There is something slightly sadistic about sending 18 players, at the tail end of a gruelling season, to train and then play in hot and humid Townsville for a week. Such climes are not unusual destinations for NRL stars in October - the difference is they are more likely to be holding a cocktail around the pool than a football.
If Tim Sheens, then, has any trouble getting the Australian team "up" for Saturday week's one-off Test against New Zealand at Dairy Farmers Stadium, it should not surprise.
Whatever the case, though, you can be certain the Kangaroos coach will not be in any way in holiday mode about the 11 days ahead. There may be a general absence of lustre about this blot on the calendar - there is no Four Nations tournament this year due to the World Cup in 12 months time - but for Sheens what transpires in the tropical far north is of great importance.
Sacked by Wests Tigers a week ago, it is yet to be determined what day job, if any, he will be in next year. That uncertainty makes the veteran mentor even more desperate to be in charge of Australia next year when they attempt to win the international game's biggest prize back from the Kiwis.
He is on a year-to-year contract with the national team, and while it would come as a shock if he were to be replaced win, lose or draw in Townsville, Sheens does not need to look far to be reminded that his present deal runs out imminently. John Grant, the Australian Rugby League Commission chairman, sat next to Sheens in reading out the Australian team in Sydney yesterday, and said a decision on next year's coach would be made in the off-season. There is every indication that Sheens is in no danger whatsoever, but he will feel exceedingly more comfortable should Cameron Smith's side put away New Zealand without drama on October 13.
"We've got a World Cup next year ... and we'd want to give the coach all the run in possible into that World Cup," Grant said. "If the Test team performs, and the coach performs, then it's really hard not to reward ongoing sustained performance, as it should be."
It was for performance reasons that Sheens was removed last week as head coach of the Tigers, although there remains doubt about whether he will stay with the club in a senior role to avoid them having to pay him out $900,000 for the final two years of his contract.
Sheens, clad in his Australian polo, is putting that issue on the backburner until after the Test match - "Today I'm wearing this shirt, guys. This is all about Test football" - and takes an 18-man squad to Townsville that contains few surprises although several notable absentees due to injury or extended lay-offs.

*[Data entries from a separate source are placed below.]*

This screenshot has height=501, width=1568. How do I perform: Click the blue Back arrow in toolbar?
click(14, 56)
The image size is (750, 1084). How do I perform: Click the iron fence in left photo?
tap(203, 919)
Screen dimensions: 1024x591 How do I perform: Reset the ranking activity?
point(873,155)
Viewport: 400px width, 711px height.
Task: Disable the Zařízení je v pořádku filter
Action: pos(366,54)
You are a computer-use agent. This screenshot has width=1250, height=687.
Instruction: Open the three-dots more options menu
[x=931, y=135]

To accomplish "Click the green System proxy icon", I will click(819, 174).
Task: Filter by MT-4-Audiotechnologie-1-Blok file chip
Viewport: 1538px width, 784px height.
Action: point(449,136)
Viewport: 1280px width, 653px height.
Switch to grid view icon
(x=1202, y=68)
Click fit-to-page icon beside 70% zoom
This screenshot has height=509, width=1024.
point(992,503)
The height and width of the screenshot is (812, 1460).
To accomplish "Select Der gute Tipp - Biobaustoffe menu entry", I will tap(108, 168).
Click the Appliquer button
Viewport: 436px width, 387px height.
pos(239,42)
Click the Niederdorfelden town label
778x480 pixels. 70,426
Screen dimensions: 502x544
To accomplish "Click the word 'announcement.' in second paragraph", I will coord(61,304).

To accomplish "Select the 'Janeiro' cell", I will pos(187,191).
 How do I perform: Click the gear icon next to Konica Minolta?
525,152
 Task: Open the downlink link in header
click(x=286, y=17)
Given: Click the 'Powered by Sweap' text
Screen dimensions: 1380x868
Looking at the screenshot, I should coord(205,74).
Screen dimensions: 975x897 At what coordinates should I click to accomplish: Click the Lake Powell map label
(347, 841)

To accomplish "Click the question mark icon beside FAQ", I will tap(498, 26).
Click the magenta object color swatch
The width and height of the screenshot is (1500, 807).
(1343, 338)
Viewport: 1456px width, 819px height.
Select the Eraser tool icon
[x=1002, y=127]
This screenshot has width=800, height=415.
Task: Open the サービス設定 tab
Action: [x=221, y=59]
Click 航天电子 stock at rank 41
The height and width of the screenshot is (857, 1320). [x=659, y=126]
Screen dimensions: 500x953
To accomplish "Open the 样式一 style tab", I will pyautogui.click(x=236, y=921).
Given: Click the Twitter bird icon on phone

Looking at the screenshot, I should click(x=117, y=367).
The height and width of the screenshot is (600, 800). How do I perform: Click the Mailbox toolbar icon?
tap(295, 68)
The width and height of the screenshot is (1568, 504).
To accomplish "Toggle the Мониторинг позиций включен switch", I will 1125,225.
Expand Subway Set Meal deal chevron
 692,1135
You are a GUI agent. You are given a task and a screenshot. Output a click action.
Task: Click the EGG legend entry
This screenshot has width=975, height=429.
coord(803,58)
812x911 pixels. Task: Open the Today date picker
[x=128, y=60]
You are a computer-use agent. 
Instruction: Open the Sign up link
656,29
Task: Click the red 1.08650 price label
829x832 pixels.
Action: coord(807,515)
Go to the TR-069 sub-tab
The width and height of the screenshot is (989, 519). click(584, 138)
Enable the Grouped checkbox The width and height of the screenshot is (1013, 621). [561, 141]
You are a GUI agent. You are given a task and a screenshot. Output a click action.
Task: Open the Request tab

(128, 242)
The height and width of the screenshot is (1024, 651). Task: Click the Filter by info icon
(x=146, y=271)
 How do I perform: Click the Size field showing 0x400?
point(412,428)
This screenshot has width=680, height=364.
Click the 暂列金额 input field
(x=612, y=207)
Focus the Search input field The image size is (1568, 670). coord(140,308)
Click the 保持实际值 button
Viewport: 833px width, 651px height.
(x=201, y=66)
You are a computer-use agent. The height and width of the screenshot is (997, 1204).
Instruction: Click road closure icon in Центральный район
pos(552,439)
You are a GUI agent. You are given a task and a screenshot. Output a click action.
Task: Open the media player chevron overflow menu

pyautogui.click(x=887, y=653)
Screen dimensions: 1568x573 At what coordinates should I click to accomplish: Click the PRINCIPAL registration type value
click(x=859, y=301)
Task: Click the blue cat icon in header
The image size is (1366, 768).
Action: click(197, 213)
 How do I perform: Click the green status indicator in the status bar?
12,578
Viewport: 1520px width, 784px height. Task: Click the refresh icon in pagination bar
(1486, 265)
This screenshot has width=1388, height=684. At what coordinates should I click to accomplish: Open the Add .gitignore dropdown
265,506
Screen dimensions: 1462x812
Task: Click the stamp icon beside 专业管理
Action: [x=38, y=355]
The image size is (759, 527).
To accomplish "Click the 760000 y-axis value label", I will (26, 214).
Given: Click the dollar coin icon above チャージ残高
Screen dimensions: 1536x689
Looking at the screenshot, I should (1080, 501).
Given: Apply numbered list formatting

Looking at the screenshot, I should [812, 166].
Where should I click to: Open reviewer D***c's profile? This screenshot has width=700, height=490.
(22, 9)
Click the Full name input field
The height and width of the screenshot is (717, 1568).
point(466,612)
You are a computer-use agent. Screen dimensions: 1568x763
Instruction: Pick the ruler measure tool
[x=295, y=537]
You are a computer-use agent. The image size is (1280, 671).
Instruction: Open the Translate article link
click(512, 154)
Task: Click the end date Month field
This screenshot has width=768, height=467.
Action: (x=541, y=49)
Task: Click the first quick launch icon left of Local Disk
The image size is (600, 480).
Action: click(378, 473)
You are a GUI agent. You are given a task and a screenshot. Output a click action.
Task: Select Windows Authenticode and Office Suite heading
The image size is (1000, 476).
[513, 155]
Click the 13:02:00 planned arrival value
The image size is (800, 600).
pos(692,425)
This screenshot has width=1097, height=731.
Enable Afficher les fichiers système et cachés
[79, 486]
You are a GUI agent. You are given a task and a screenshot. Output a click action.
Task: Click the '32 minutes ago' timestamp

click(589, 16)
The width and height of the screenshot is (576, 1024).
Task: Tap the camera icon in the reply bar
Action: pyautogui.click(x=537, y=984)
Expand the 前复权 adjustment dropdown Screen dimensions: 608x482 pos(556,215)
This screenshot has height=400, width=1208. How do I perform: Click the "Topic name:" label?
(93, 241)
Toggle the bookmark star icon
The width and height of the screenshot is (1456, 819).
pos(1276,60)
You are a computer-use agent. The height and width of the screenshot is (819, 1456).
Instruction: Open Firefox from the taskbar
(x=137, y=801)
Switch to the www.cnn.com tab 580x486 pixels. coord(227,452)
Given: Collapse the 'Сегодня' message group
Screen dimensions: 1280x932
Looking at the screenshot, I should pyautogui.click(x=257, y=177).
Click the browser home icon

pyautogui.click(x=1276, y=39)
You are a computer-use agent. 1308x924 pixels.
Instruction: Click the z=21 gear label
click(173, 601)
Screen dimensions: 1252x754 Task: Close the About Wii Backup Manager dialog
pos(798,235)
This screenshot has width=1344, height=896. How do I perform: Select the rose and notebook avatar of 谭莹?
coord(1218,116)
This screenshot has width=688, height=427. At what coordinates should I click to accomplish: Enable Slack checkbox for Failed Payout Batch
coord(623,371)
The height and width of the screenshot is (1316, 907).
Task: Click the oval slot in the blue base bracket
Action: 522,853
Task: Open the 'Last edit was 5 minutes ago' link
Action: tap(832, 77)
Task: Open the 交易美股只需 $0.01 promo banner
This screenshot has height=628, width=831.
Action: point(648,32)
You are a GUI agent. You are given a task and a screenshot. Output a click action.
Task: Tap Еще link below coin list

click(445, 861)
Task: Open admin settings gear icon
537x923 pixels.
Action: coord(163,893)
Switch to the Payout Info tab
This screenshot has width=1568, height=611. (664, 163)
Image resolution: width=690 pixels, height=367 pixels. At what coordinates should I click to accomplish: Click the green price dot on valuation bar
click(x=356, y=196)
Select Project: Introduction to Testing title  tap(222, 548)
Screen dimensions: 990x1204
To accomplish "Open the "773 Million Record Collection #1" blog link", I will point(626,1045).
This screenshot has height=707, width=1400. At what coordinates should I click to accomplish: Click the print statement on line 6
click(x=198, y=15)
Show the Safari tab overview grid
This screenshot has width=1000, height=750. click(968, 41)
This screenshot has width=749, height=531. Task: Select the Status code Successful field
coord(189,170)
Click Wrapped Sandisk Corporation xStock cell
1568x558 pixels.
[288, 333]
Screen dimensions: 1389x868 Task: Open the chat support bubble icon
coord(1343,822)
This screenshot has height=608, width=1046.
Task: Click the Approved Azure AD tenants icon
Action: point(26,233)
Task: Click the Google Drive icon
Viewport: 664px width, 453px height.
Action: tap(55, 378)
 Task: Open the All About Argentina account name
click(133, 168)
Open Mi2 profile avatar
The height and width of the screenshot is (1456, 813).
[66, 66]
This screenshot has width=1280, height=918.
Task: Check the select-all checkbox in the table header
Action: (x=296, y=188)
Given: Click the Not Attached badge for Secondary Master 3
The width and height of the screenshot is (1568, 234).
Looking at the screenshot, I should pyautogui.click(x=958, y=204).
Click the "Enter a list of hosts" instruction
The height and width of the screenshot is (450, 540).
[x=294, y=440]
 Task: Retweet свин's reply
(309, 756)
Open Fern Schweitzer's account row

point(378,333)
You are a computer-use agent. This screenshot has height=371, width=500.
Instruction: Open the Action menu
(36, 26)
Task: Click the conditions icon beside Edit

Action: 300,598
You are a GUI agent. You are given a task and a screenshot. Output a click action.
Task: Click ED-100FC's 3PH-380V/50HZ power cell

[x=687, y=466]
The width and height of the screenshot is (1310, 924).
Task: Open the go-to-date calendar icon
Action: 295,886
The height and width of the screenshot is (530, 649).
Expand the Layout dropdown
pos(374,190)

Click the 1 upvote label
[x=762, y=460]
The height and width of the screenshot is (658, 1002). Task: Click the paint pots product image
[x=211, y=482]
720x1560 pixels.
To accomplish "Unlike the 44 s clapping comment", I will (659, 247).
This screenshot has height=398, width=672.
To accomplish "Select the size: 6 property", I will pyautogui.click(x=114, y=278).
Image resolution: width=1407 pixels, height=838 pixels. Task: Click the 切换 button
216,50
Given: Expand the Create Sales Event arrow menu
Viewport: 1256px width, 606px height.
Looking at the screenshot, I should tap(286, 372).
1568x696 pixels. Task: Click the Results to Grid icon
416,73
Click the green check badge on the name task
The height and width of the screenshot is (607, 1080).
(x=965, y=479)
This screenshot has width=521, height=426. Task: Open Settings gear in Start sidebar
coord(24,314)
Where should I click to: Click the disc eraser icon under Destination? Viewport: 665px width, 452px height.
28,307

Those not considered included Sam Thaiday, Anthony Watmough, Kurt Gidley, Ben Hannant, Matt Gillett, Justin Hodges, Brent Tate, Brett and Glenn Stewart and Luke Lewis. As a result, Melbourne's premiership-winning second-rower Ryan Hoffman won a first international call-up since 2009, Tony Williams was picked on the bench despite an average end to the season, while Tigers captain Robbie Farah was preferred to Canterbury's Josh Reynolds and the Storm's Ryan Hinchcliffe for the bench utility job.
Reynolds, who rocketed into calculations after an outstanding season at five-eighth for the Bulldogs, is one of several shadow players on standby. "We don't want too many going away to Hawaii just yet," Sheens said.
Australia: Billy Slater, Darius Boyd, Greg Inglis, Josh Morris, Brett Morris, Johnathan Thurston, Cooper Cronk, Matt Scott, Cameron Smith (capt), James Tamou, Greg Bird, Paul Gallen, Nate Myles. Interchange: Robbie Farah, Ryan Hoffman, David Shillington, Tony Williams, Ben Te'o (18th man).
New Zealand (squad): Gerard Beale, Jesse Bromwich, Greg Eastwood, Kieran Foran, Josh Hoffman, Krisnan Inu, Shaun Johnson, Sam Kasiano, Issac Luke, Simon Mannering, Benji Marshall, Ben Matulino, Sam McKendry, Sam Perrett, Frank Pritchard, Kevin Proctor, Jeremy Smith, Elijah Taylor, Dean Whare.